Simone Browne
Simone Browne is an associate professor in the Department of African and African Diaspora Studies at the University of Texas at Austin. She is also research director of Critical Surveillance Inquiry (CSI) with Good Systems, a research collaborative at the University of Texas at Austin. CSI works with scholars, organizations and communities to curate conversations, exhibitions and research that examine the social and ethical implications of surveillance technologies, both AI-enabled and not. With a focus on algorithmic harm and tech equity, they continually question “what’s good?” in order to better understand the development and impact of artificial intelligence.
Browne is currently writing her second book manuscript, Like the Mixture of Charcoal and Darkness, which examines the interventions made by artists whose works grapple with the surveillance of Black life, from policing, privacy, smart dust and the FBI’s COINTELPRO to encryption, electronic waste and artificial intelligence. Together, these essays and interviews explore the productive possibilities of rebellious methodologies and creative innovation when it comes to troubling surveillance and its various tactics, and imagining Black life beyond the surveillance state.

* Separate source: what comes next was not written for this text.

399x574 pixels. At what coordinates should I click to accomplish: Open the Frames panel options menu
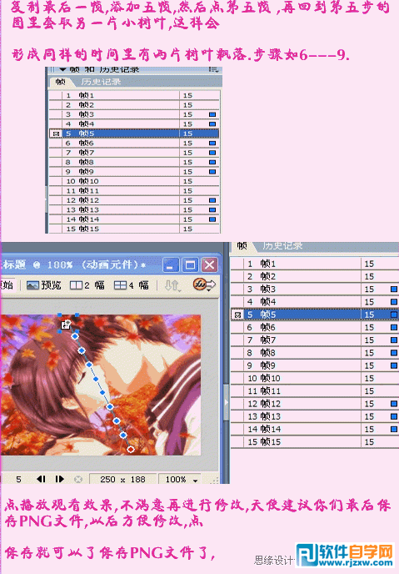click(x=214, y=69)
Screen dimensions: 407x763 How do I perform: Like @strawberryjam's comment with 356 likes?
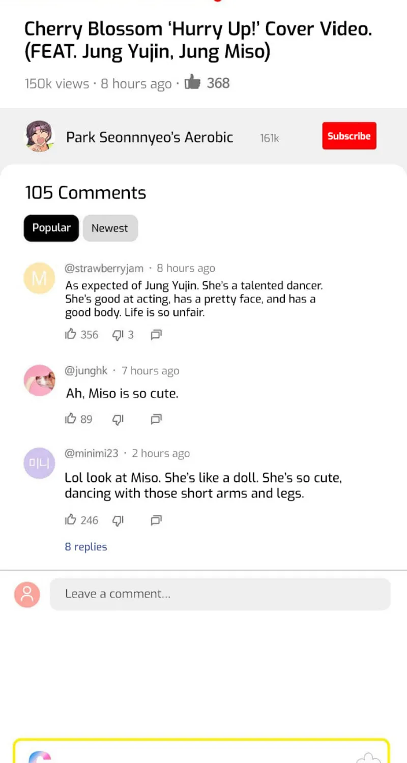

Browne’s first book, Dark Matters: On the Surveillance of Blackness, was awarded the 2016 Lora Romero First Book Publication Prize by the American Studies Association, the 2016 Surveillance Studies Book Prize by the Surveillance Studies Network, and the 2015 Donald McGannon Award for Social and Ethical Relevance in Communications Technology Research.
Simone Browne served on the Steering Committee that informed the creation of the Just Tech Fellowship and the 2020 Selection Committee for Just Tech’s Covid-19 Rapid Response Grant Competition.